Whipping Post (song) - Impact

Impact

Despite its length, the live "Whipping Post" received considerable progressive rock radio airplay during the early 1970s, especially late at night or on weekends. Such airplay led to "Whipping Post" becoming one of the band's more familiar and popular songs, and would help give At Fillmore East its reputation as having, as The Rolling Stone Record Guide wrote in 1979, "no wasted notes, no pointless jams, no half-realized vocals—everything counts", and of being, as Rolling Stone wrote in 2002, "the finest live rock performance ever committed to vinyl." VH1 would say that "Whipping Post" was "what the band would become famous for, an endless climb of heightening drama staked out by the twin-guitar exorcisms of Duane and Dickey Betts and the cool, measured, almost jazz-like response of the rhythm section."

The song also acquired a quasi-legendary role in early 1970s rock concerts, when audience members at other artists' concerts would semi-jokingly yell out "Whipping Post!" as a request between numbers, echoing the fan captured on At Fillmore East. Jackson Browne took note of this occurring during his concerts of the time. Another such instance from 1974 in Helsinki affected rock guitarist and composer Frank Zappa, as described below. Later this same yell-out-at-a-concert "role" would be taken over to a far greater extent by Lynyrd Skynyrd's "Free Bird", although the "Whipping Post" tradition made something of a later comeback at indie rock shows.

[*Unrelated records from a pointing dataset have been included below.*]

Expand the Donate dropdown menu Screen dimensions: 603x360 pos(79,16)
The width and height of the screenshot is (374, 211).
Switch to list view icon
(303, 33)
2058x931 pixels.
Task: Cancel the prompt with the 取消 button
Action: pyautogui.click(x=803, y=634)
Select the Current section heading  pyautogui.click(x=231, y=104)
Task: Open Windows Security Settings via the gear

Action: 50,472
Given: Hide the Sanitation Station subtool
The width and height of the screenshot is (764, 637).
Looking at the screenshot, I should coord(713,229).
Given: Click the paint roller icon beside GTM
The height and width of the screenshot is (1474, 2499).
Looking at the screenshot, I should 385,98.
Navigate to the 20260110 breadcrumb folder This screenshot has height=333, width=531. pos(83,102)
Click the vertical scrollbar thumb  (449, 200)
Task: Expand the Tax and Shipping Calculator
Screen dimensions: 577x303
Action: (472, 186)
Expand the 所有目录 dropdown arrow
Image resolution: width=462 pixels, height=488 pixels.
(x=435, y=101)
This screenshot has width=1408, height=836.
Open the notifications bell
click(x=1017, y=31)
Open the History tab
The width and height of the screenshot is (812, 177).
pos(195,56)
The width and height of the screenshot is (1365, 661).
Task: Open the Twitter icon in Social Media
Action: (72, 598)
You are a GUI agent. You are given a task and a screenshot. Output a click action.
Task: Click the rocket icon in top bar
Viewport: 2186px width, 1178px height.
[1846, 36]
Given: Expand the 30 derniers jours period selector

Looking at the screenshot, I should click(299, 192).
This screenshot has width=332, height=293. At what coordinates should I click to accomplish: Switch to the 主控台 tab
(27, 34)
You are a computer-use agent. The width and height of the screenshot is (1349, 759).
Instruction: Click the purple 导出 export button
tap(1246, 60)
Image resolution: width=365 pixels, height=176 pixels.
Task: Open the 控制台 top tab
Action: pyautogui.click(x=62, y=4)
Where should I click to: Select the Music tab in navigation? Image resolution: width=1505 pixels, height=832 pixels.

With the advent of album oriented rock radio formats in the 1980s and later, "Whipping Post" became less visible in the rock consciousness, but upon the reformation of the Allmans in 1989 and their perennial touring it held a regular slot in the group's concert set list rotation. Musicians continued to study it: Hal Leonard Corporation published a multi-volume sheet music book of the Allman Brothers' work in 1995, and it took 42 pages to transcribe all the guitar solos in the At Fillmore East rendition of the song. "Whipping Post" has also made an impression on writers and been frequently referred to in literature. Ron Rash's 2006 novel The World Made Straight features a character listening to the opening bass line of the song at so loud and close a volume that the speakers shake. Douglas Palermo's 2004 Learning to Live imagines future aliens exploring a desolate Earth and discovering the At Fillmore East recording; the aliens study it and eventually succumb to an overdose of emotion, Tim McCleaf's 2004 novella For They Know Not What They Do uses the song as a metaphor for suffering, while Mary Kay Andrews' novel Little Bitty Lies refers to the song as an example of "soul-scorching blues". In non-fiction, John C. Leggett and Suzanne Malm's 1995 work The Eighteen Stages of Love uses "Whipping Post" as a metaphor for a romantic relationship in which the participants masochistically stay in though it has gone bad. In comedic context, the song was featured in the 2008 My Name Is Earl television series episode "Joy in a Bubble", in which Joy gets sick and Earl has to perform all of her regular duties.